Господу было угодно поразить Его, и Он предал Его на мучение, —

по Исаиину пророчеству (53, 10), и по слову самого Иисуса:

так возлюбил Бог мир, что Сына Своего Единородного отдал. (Ио. 3, 16), —

в жертву за мир.

«Предал на мучение», «не пощадил», «проклял», убил Сына Отец. Крайнее злодеяние, убийство Сына Божия спасает тех, кто его совершил: вот всех «парадоксов» человеческих и божеских, всех «опрокинутых справедливостей» венец, – «соблазн» и «безумие» Креста; вот силы своей не потерявшая, едкая соль догмата-опыта.

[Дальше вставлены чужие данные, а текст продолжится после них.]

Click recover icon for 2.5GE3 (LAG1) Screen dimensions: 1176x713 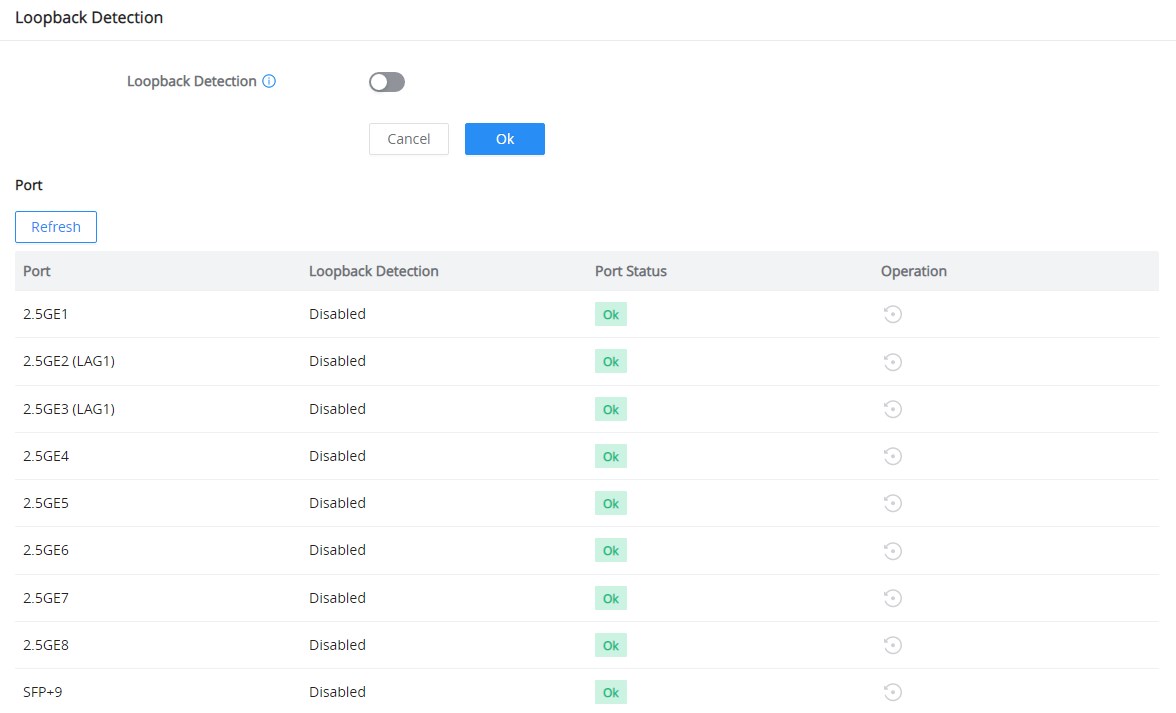tap(892, 409)
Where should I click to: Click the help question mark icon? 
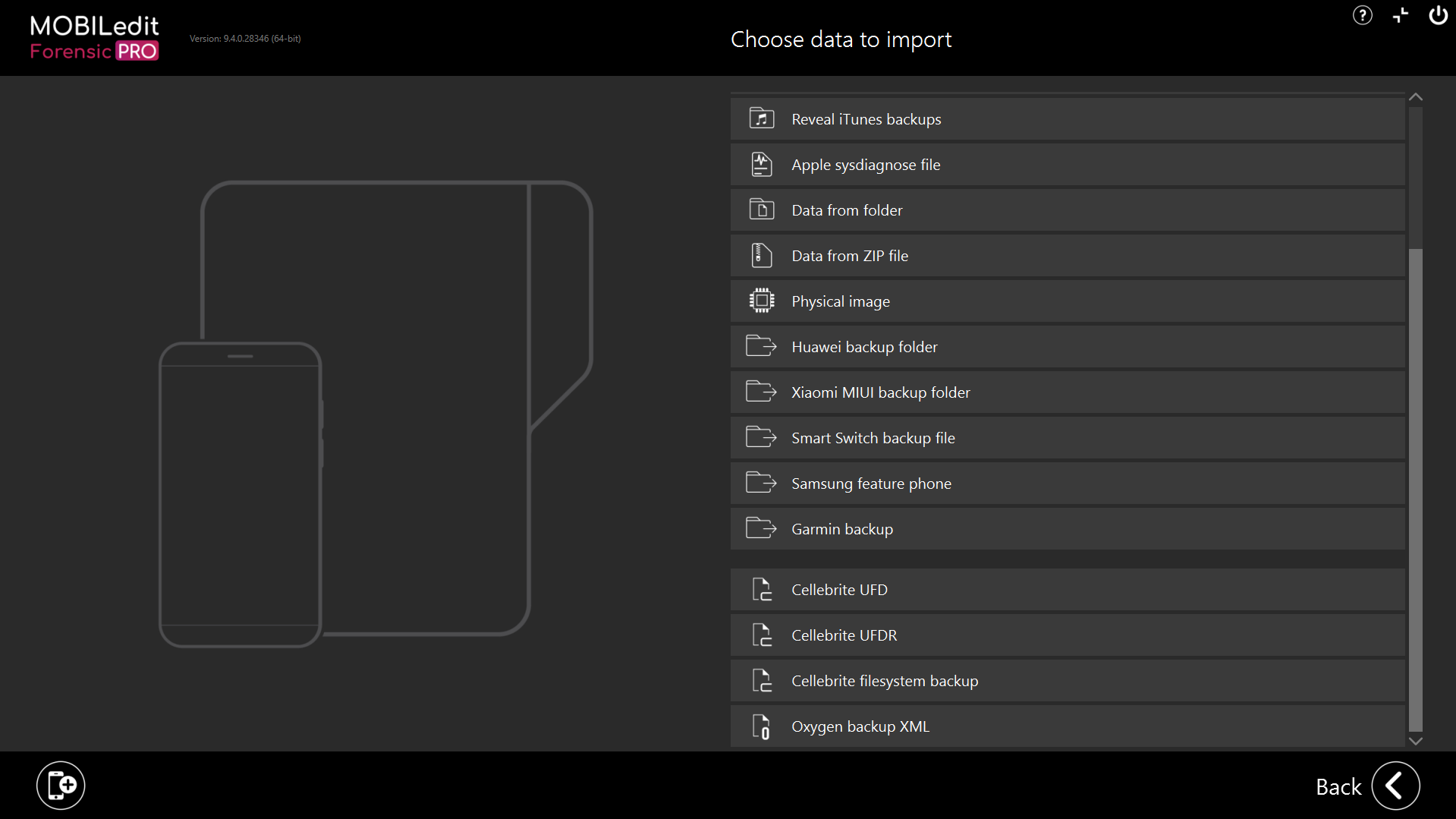point(1362,15)
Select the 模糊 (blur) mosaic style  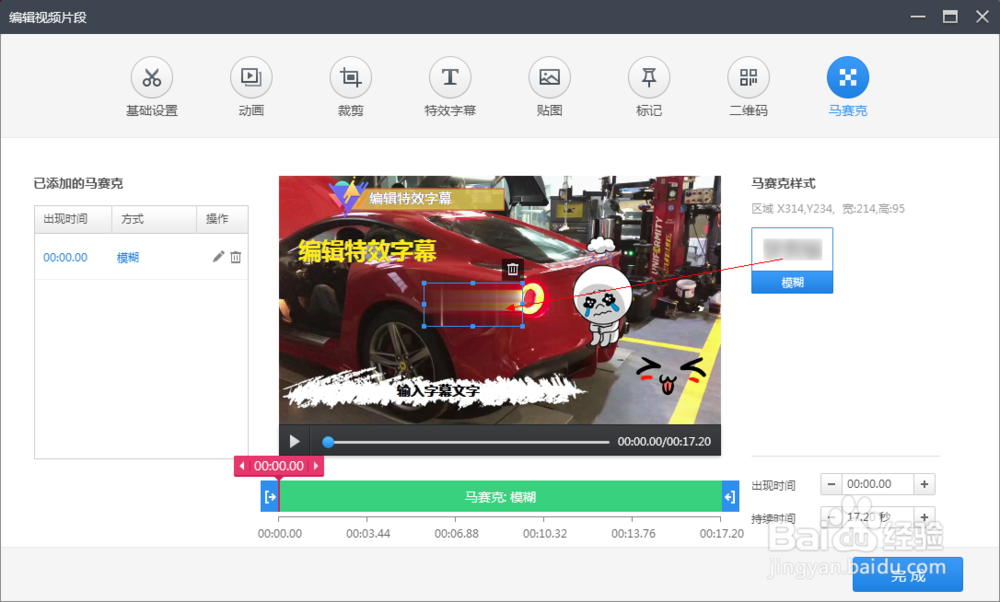coord(792,282)
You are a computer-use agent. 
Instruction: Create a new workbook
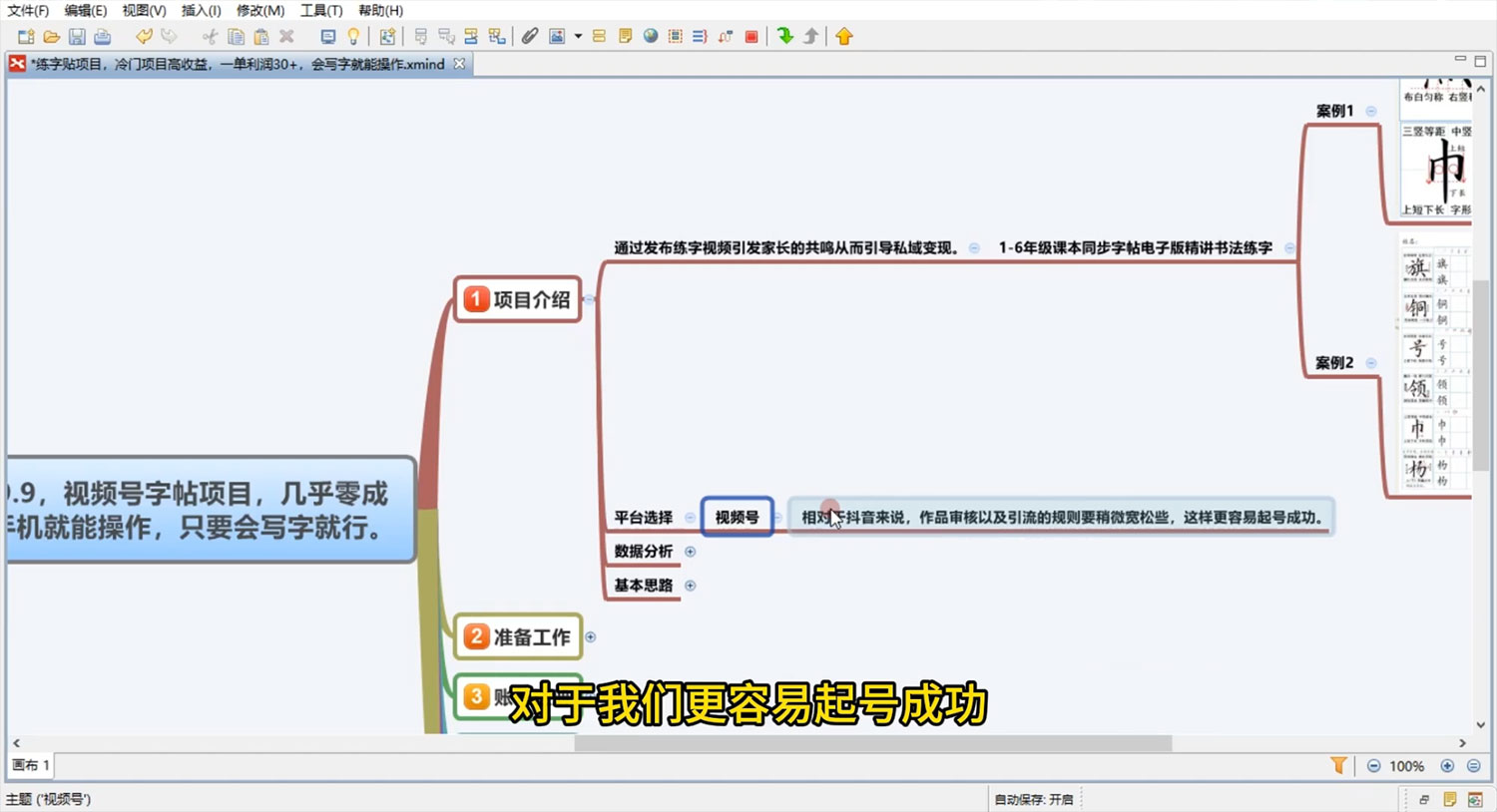[x=24, y=37]
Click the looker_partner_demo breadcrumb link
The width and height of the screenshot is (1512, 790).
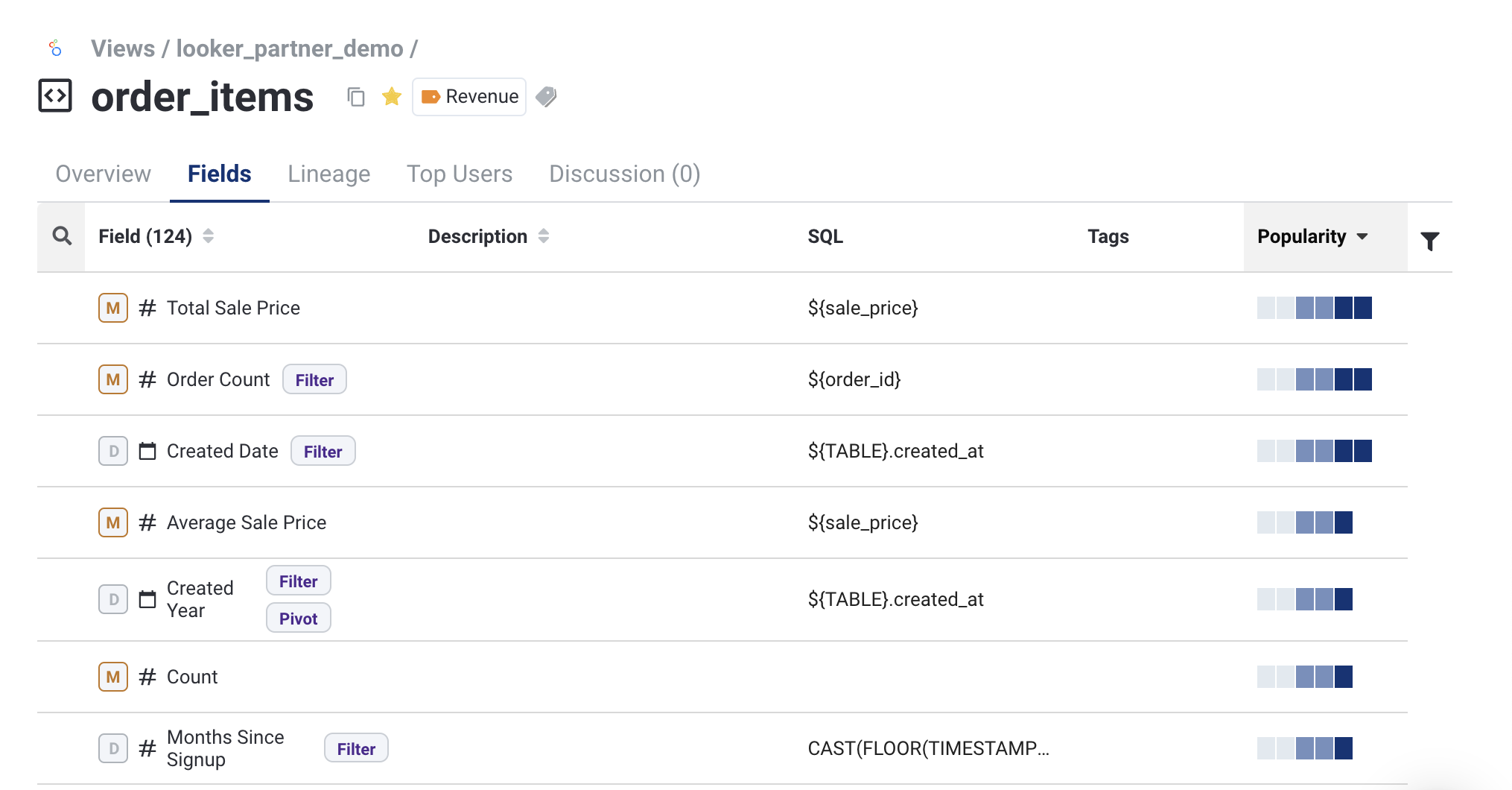click(289, 48)
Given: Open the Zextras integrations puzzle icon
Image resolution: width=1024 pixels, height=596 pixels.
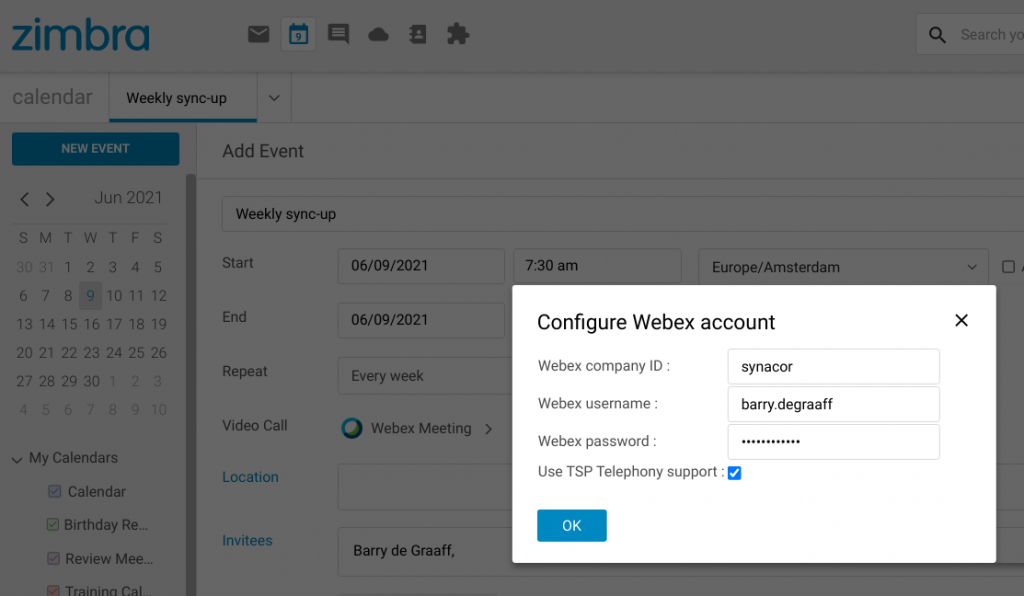Looking at the screenshot, I should [x=458, y=33].
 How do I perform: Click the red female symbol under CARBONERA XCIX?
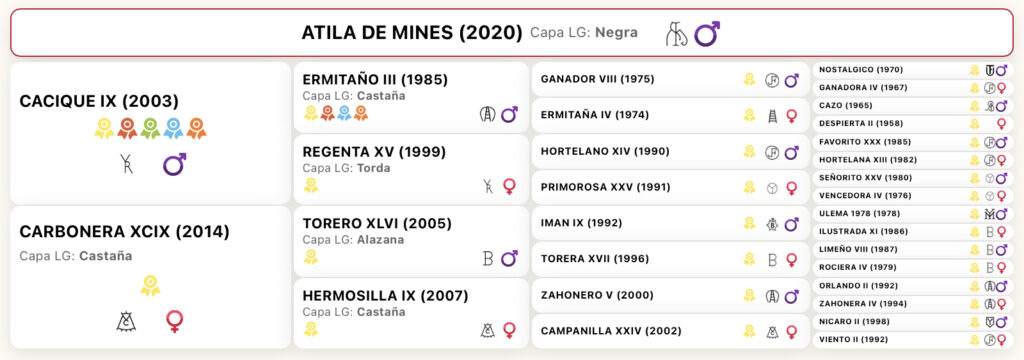(174, 321)
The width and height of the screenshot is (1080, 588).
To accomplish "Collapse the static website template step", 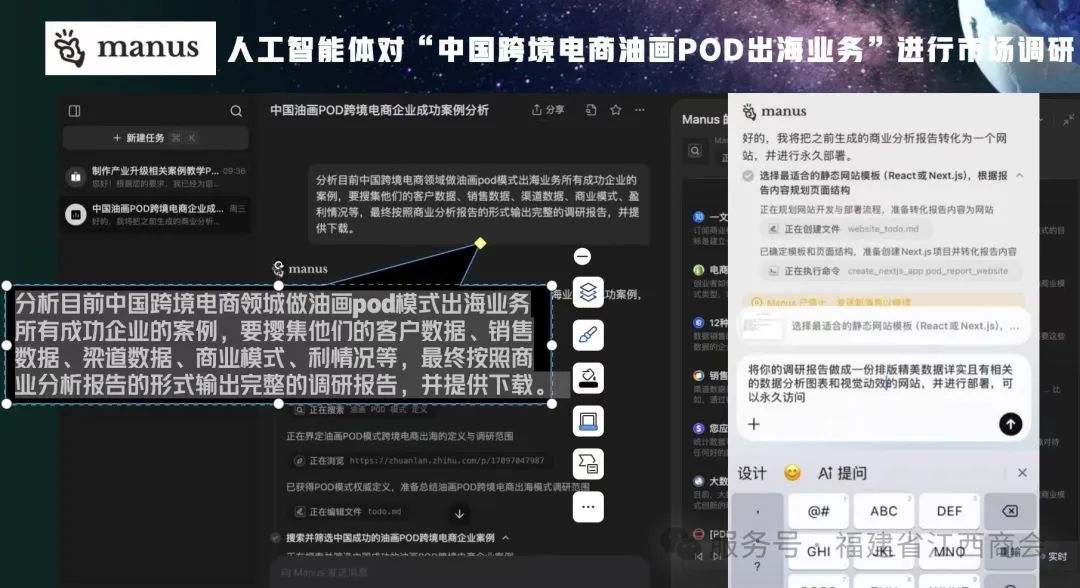I will (x=1021, y=175).
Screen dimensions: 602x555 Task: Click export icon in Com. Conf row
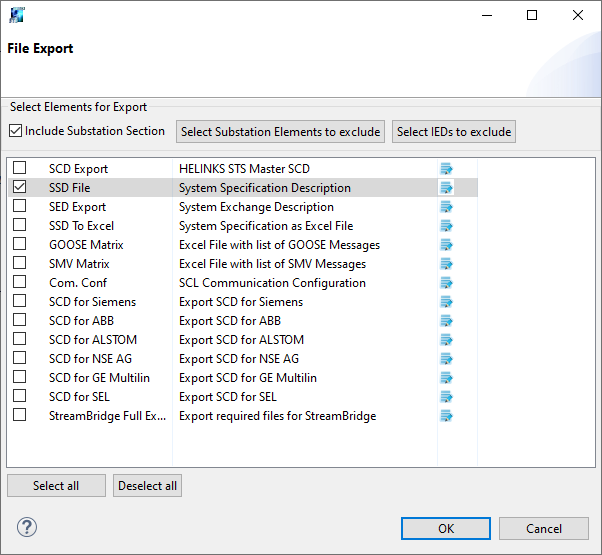click(x=446, y=283)
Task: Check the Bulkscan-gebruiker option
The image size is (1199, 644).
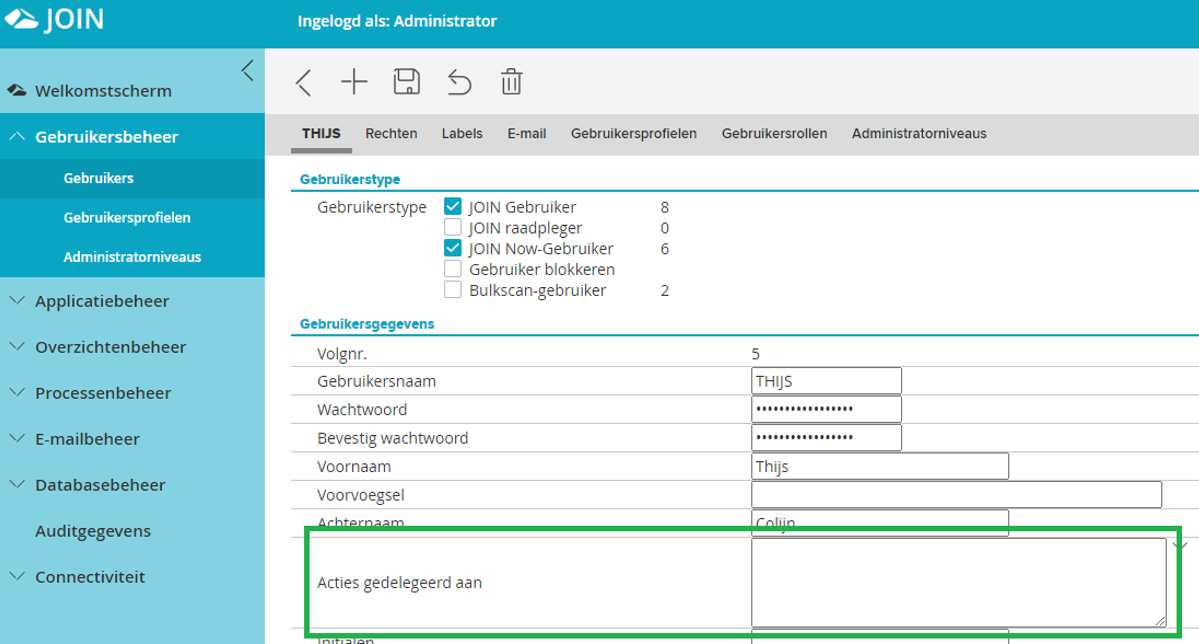Action: 453,290

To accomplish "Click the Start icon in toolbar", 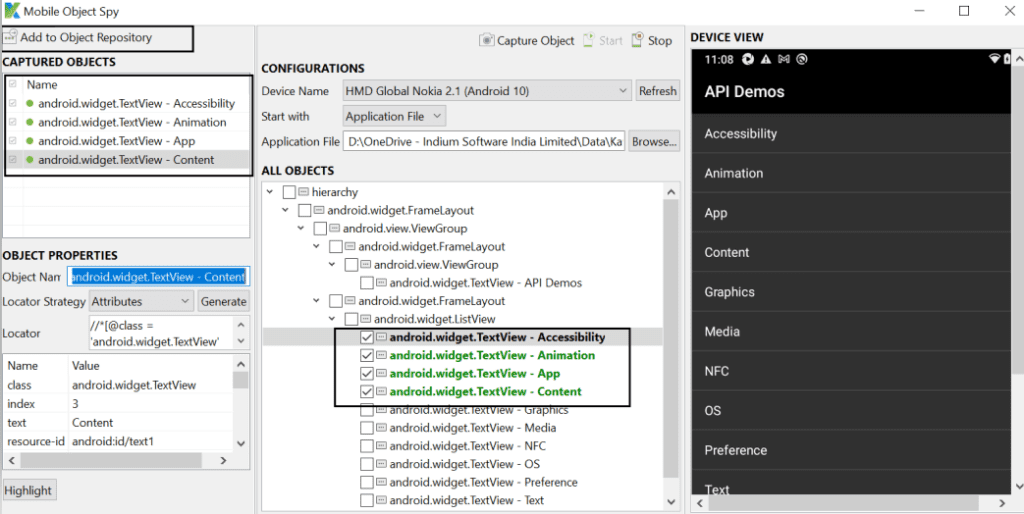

…Язвы Господа Иисуса (язвы крестные στίγματα), я ношу на теле моем, —

скажет Павел (Гал. 6,17). Что же делает он, когда называет Иисуса «проклятым»? Бога не боится, кощунствует, «соблазняется», «безумствует»; меньше нашего любит Христа и меньше верит в Него? Нет, больше. Потому-то и растравляет едкою солью догмата-опыта крестные язвы на теле своем, чтоб не заживали никогда.

О, если б мы могли понять, что значит для Павла: «Иисус Проклятый», – может быть, и мы почувствовали бы тот проходящий по сердцу, неземной холодок «удивления – ужаса», который служит верным знаком наступающего религиозного опыта!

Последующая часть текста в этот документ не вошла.